Lo scandalo del film mai realizzato: quando lo Stato finanzia il nulla e ignora la cultura vera
L’EDITORIALE | Uno sconosciuto, con un nome finto, un passaporto falso e un progetto cinematografico mai realizzato. È bastato questo a Francis Kaufmann – oggi in carcere in Grecia e sospettato di un duplice omicidio – per ricevere oltre 860mila euro dallo Stato italiano. Soldi pubblici, soldi della collettività, stanziati nel nome della cultura. O meglio, di quella che avrebbe dovuto essere cultura.
Il film si sarebbe dovuto chiamare Stelle della notte. Di esso non esiste nulla: nessuna scena girata, nessun set, nessun attore. Solo una locandina con la Fontana di Trevi e un vuoto colmato da 863.595,90 euro.
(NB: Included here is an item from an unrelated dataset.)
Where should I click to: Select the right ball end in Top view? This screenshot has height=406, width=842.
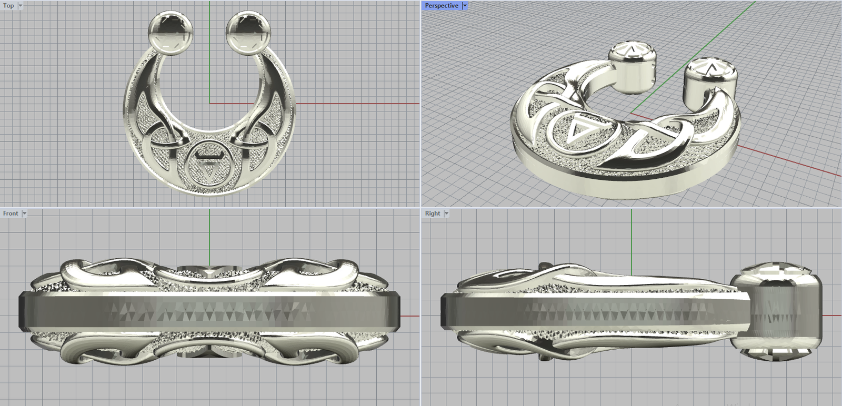pyautogui.click(x=248, y=33)
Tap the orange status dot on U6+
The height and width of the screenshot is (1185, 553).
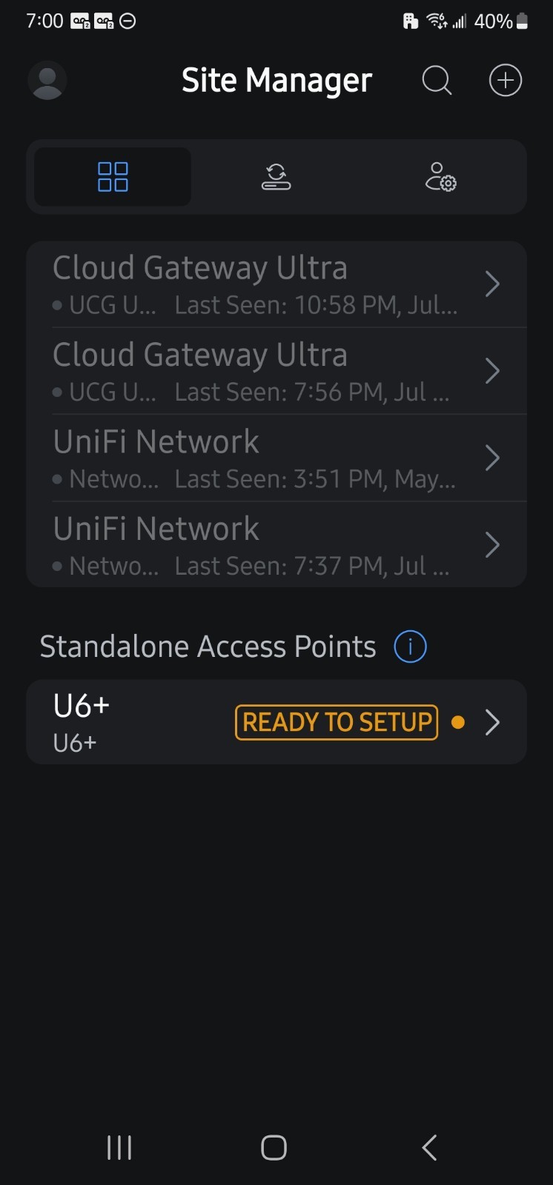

Una cifra che, nel mondo reale della produzione artistica italiana, rappresenta una fortuna: quella che tanti registi, autori, compagnie teatrali, musicisti e operatori culturali non riescono mai ad avere, pur lottando ogni giorno per tenere viva la vera cultura di questo Paese.
Il caso è esploso grazie a un’inchiesta del sito Open, che ha svelato come questo individuo – sotto la falsa identità di “Rexal Ford” – abbia ottenuto il finanziamento attraverso un vuoto normativo: per le produzioni internazionali, non era necessario dimostrare l’effettiva lavorazione del film. Bastava un nome, una società partner (Coevolutions, formalmente esistente), e una domanda presentata anni dopo l’approvazione del progetto. Nessuno ha controllato. Nessuno ha chiesto.
E mentre Kaufmann si costruiva una doppia vita, tra falsi documenti e piani di fuga, la vera arte italiana continua a morire di burocrazia, tagli ai fondi, bandi scritti male e selezioni opache. Quanti progetti onesti, magari presentati da giovani calabresi o da compagnie teatrali del Sud, non riescono a ottenere nemmeno 10mila euro per una tournée, un videoclip, un laboratorio con i ragazzi?
Questa vicenda non è solo cronaca nera. È una ferita aperta al mondo culturale italiano. È il sintomo di un sistema che funziona solo sulla carta e che, nei fatti, premia i fantasmi invece della sostanza. Ed è anche una domanda scomoda che tutti noi, operatori dell’informazione culturale, dobbiamo continuare a fare: chi tutela davvero il valore della cultura in Italia?
Serve trasparenza. Serve competenza. Serve rispetto. Perché la cultura vera, quella che nasce nelle scuole di musica, nei teatri delle province, nei festival indipendenti, nei borghi della Calabria e di tutta Italia, non merita di essere sacrificata sull’altare della sciatteria istituzionale.
Oggi scopriamo che un truffatore è riuscito a prendere quasi un milione per un film mai girato. E domani? Chi difenderà la cultura autentica, quella fatta da artisti veri e non da illusionisti con il passaporto falso?